10.1 Each party to this agreement shall execute and deliver such other documents and do such other acts and things as may be necessary or desirable to give effect to the terms and provisions of this agreement.
10.2 No amendment, interpretation or waiver of any of the provision of this agreement shall be effective unless reduced in writing and signed by both parties.
10.3 The failure of the Disclosing Party to enforce or to require the performance at any time of any of the provisions of the agreement and any latitude or other indulgence shall not be construed as a waiver of such provision, and shall not affect either the validity of this agreement or any part hereof or the right of the Disclosing Party to enforce the provisions of this agreement.
10.4 The headings of the clauses of this agreement are used for convenience only and shall not effect the meaning or construction of the contents of this agreement.

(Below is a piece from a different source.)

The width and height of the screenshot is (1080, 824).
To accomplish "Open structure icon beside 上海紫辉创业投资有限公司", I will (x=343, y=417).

10.5 The Receiving Party represents that it has authority to enter into this agreement and to do all things necessary to procure the fulfilment of its obligations in terms of this agreement and that this agreement has been duly authorised by all necessary actions of its directors and constitutes valid and binding obligations on it in accordance with the terms of this agreement.
10.6 This agreement contains the entire agreement of the parties with respect to the subject matter of this agreement and supersedes all prior agreements between the parties, whether written or oral, with respect to the subject matter of this agreement.
10.7 This agreement and the relationship of the parties in connection with the subject matter of this agreement and each other shall be governed and determined in accordance with the laws of the Bosnia and Herzegovina or some other country determined under article 10.9.
10.8 In the event of anyone or more of the provisions of this agreement being held for any reason to be invalid, illegal or unenforceable in any respect, such invalidity, illegality or unenforceability shall not affect any other provision of this agreement, and this agreement shall be construed as if such invalid, illegal or unenforceable provision was not a part of this agreement, and the agreement shall be carried out as nearly as possible in accordance with its original terms and intent.
10.8 Governing law if different than in article 10.8, governing law _______________ ________.